La crisi energetica legata al conflitto in Medio Oriente ha fatto impennare i prezzi dei carburanti in tutta Europa. Una situazione che sta colpendo i consumatori, alle prese con aumenti e cancellazioni. L’associazione Codici ha potenziato i suoi sportelli per fornire assistenza in questa fase particolarmente caotica e delicata.

“Scaricare le tensioni geopolitiche sui consumatori è inaccettabile. I rincari sono diventati un alibi per le compagnie per cancellare le rotte meno redditizie. Le ultime indicazioni della Commissione Europea vanno nella giusta direzione, ma rischiano di restare lettera morta senza strumenti di controllo efficaci e sanzioni concrete. Le compagnie aeree potrebbero continuare ad approfittare dell’emergenza energetica per scaricare i costi sui passeggeri, già duramente colpiti dal caro vita. Servono regole chiare, trasparenti e immediatamente applicabili: i cittadini non possono pagare il prezzo di una crisi che non hanno causato”, commenta Ivano Giacomelli, Segretario Nazionale di Codici.
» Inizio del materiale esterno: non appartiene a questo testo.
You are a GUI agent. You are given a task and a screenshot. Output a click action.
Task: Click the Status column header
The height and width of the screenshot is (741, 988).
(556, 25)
“La Commissione Europea è intervenuta con indicazioni precise a tutela dei passeggeri. Le linee guida pubblicate da Bruxelles chiariscono che le cancellazioni causate da prezzi del carburante eccezionalmente elevati non possono essere considerate circostanze straordinarie, diversamente dalle carenze locali di carburante, che devono essere documentate e dimostrate dalla compagnia aerea. La Commissione ha inoltre precisato che aumentare il costo dei biglietti già acquistati non è giustificabile, ponendo questioni di concorrenza leale, e che non è consentito addebitare retroattivamente supplementi carburante: il prezzo finale del biglietto deve essere sempre esposto in modo completo fin dal momento della pubblicazione della tariffa. Alla luce dell’intervento della Commissione e della situazione caotica e in continua evoluzione, invitiamo i consumatori a verificare con attenzione la propria prenotazione e tenere traccia di comunicazioni su eventuali modifiche” spiega Stefano Gallotta, avvocato di Codici esperto del settore viaggi.